■ TASK DESCRIPTION ■
Lines from the one containing "Collapse the 订单管理 tree branch" through the last line of the data are to be returned exactly, both ends included, minus any pictures.

##### EXERCISE MATERIAL

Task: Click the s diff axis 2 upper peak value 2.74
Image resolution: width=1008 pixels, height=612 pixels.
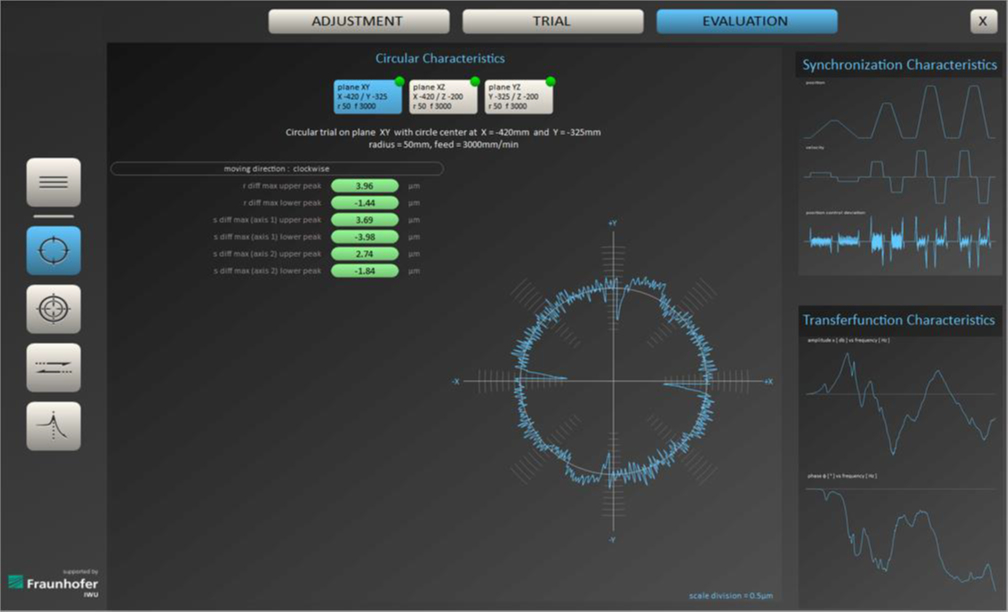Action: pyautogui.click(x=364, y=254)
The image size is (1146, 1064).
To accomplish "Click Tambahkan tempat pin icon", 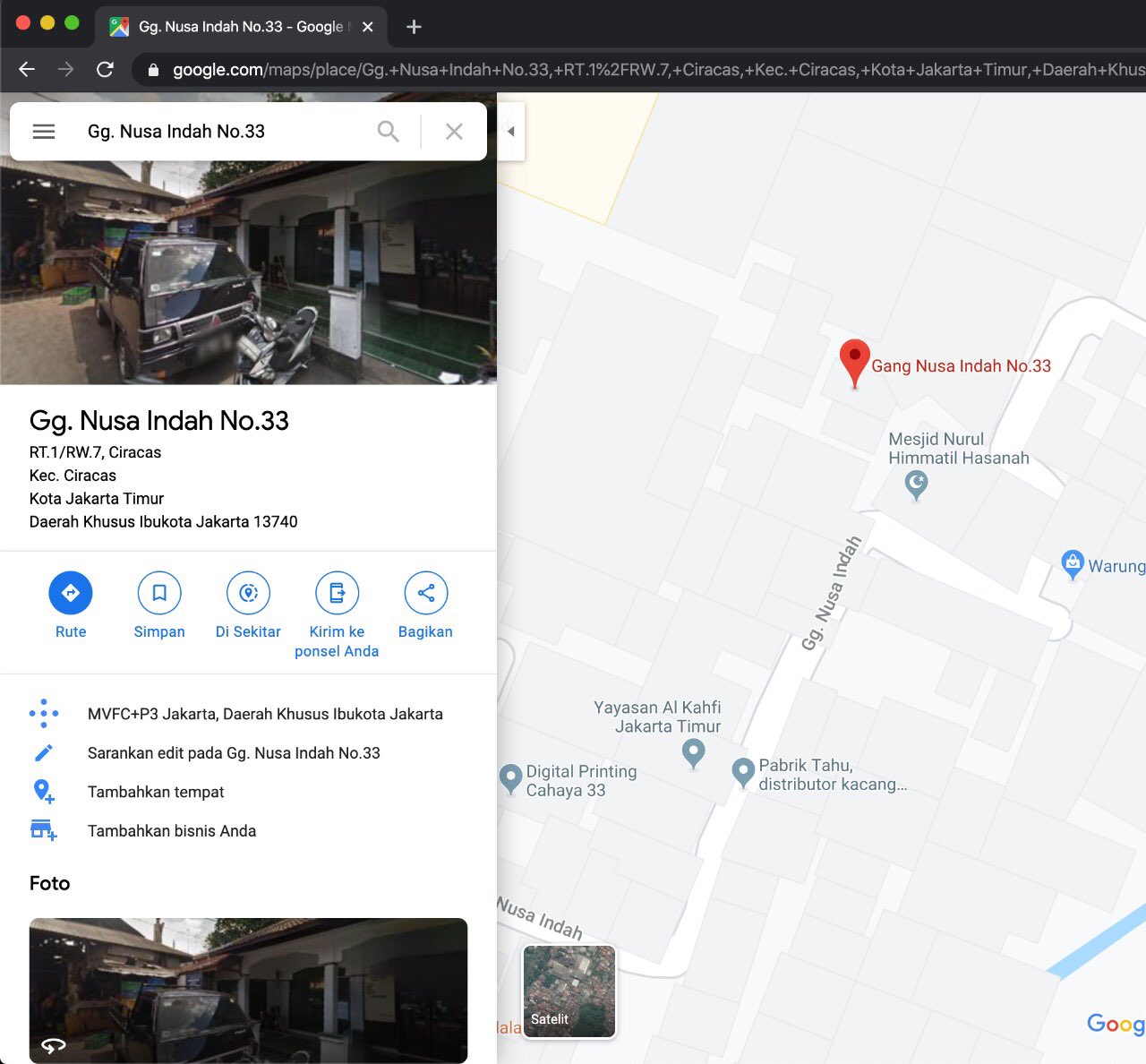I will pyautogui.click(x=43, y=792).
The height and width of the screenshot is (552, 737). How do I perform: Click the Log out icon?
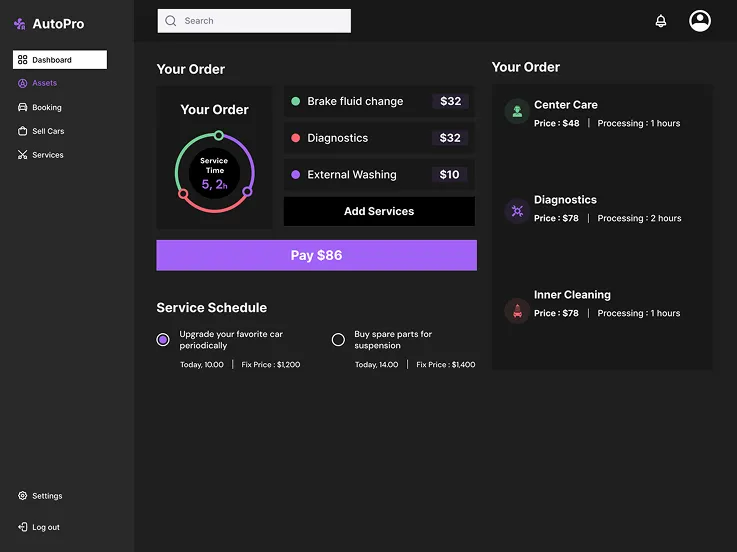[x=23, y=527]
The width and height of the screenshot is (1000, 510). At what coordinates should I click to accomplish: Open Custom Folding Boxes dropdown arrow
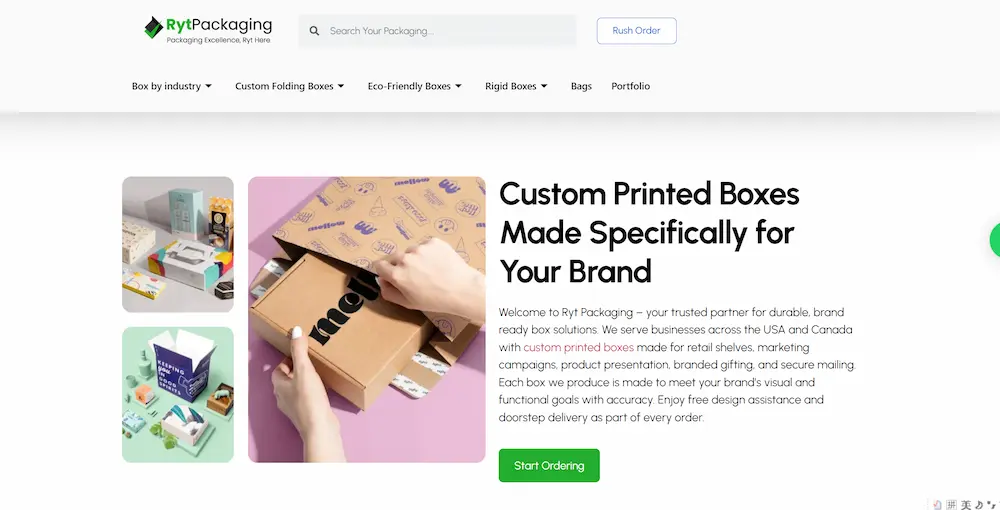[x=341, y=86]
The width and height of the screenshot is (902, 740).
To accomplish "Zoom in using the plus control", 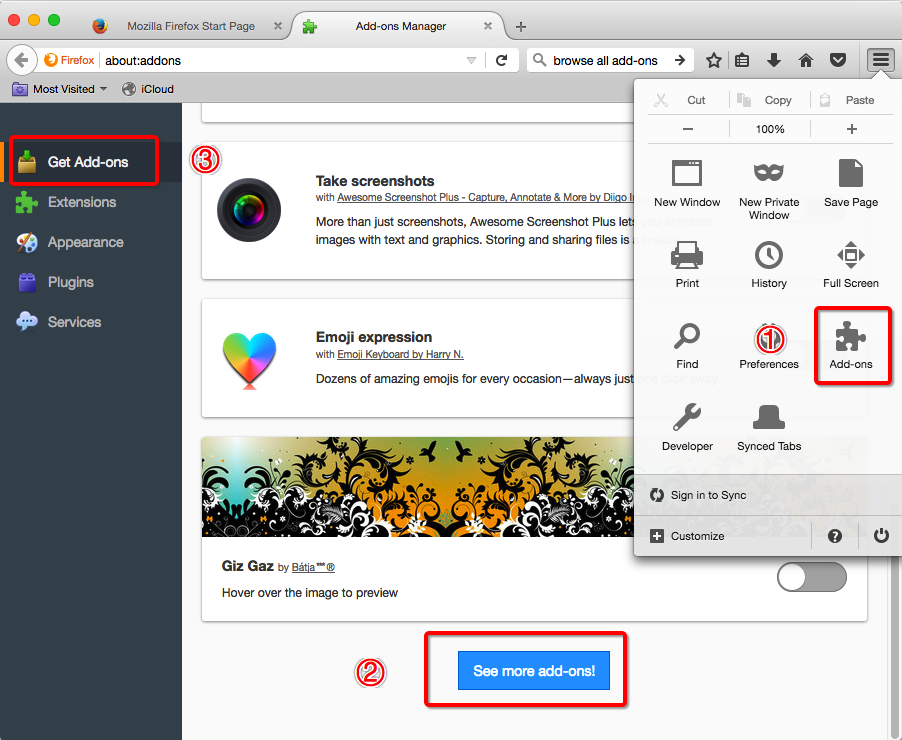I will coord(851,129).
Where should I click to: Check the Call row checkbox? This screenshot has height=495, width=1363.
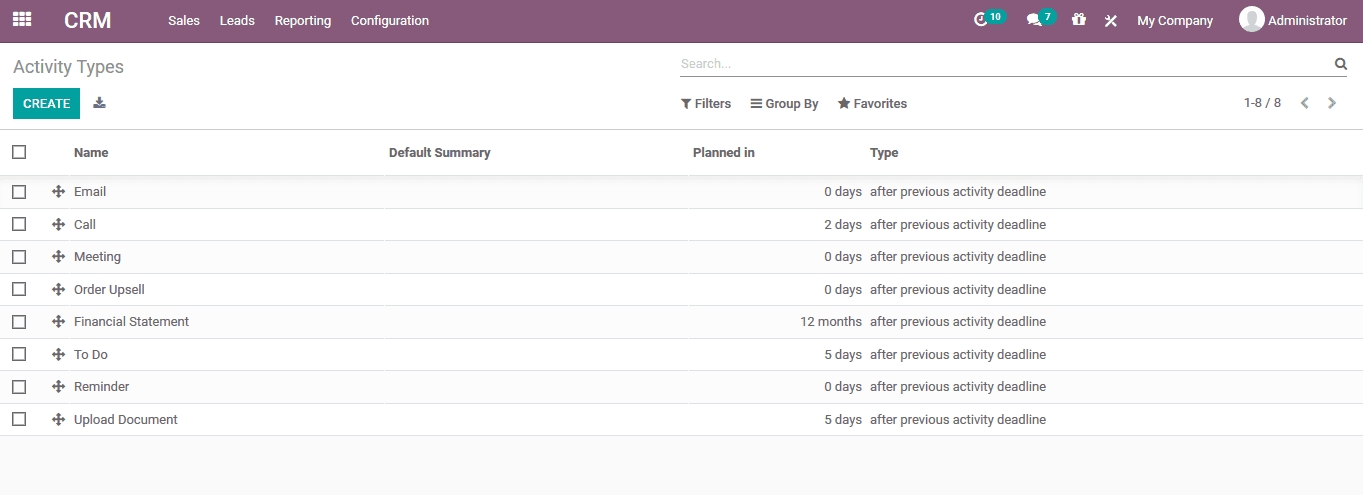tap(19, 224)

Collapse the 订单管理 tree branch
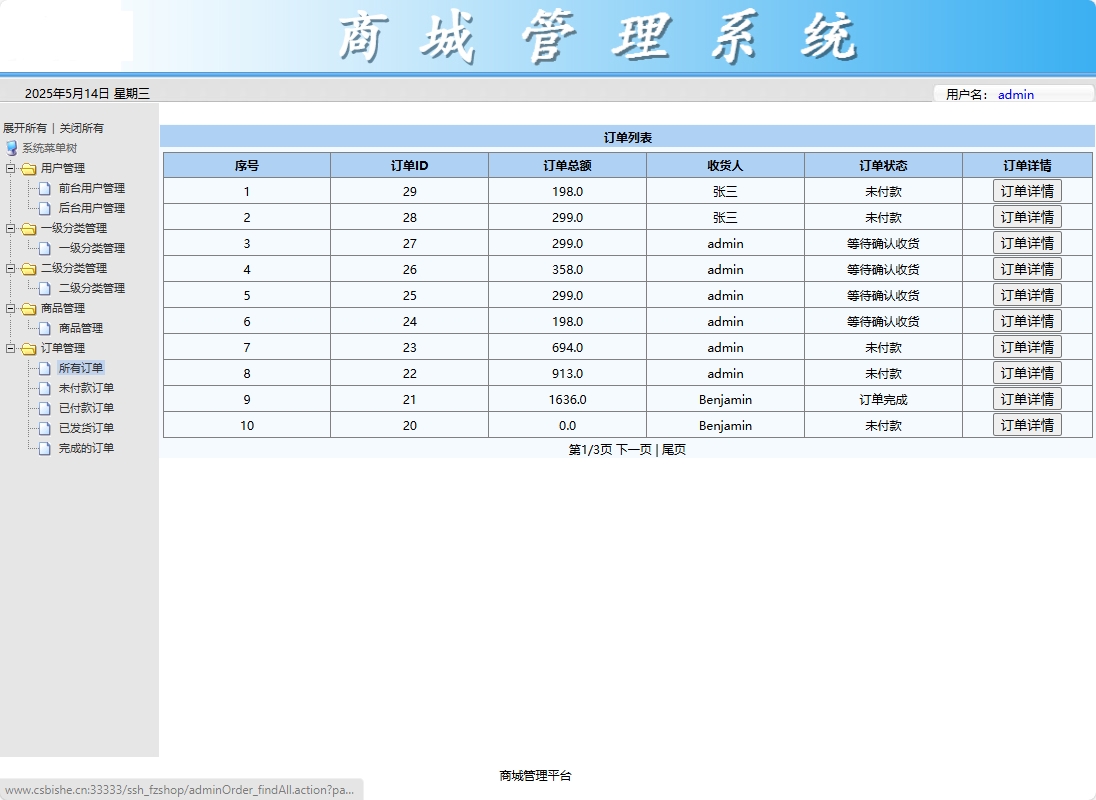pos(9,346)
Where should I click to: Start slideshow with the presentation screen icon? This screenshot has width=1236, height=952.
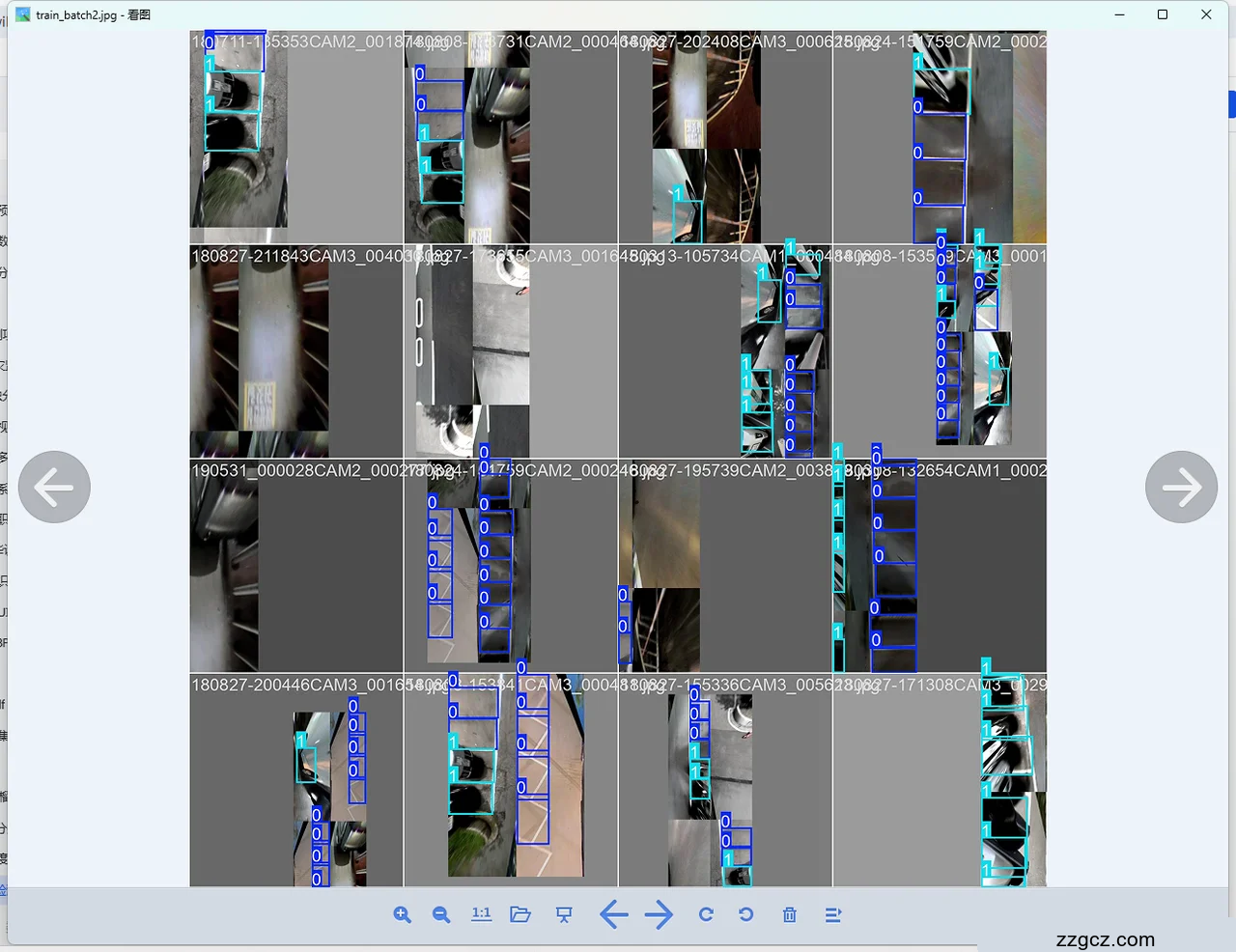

##########

■ WRITTEN SOLUTION ■
Collapse the 订单管理 tree branch
pos(9,346)
Where should I click to: Start slideshow with the presentation screen icon? This screenshot has width=1236, height=952.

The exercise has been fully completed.